## Task material
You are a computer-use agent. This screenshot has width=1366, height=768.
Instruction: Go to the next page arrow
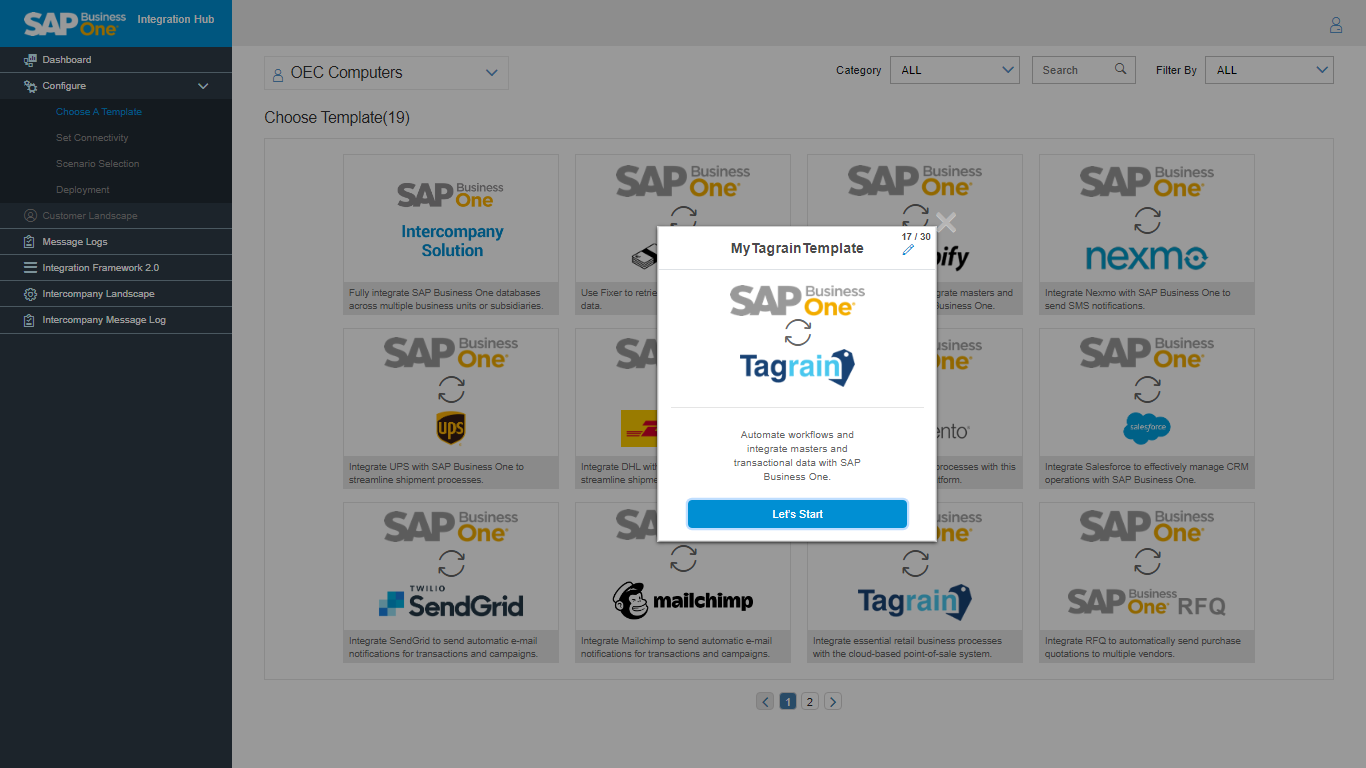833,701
---
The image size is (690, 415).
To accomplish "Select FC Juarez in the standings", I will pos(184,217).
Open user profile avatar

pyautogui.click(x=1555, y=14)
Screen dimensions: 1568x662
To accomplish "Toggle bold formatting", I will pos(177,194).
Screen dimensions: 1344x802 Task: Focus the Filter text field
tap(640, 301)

## Prompt
A line in the material may hold the string "will". Report how many do, and write only the number.

## Exercise solution
2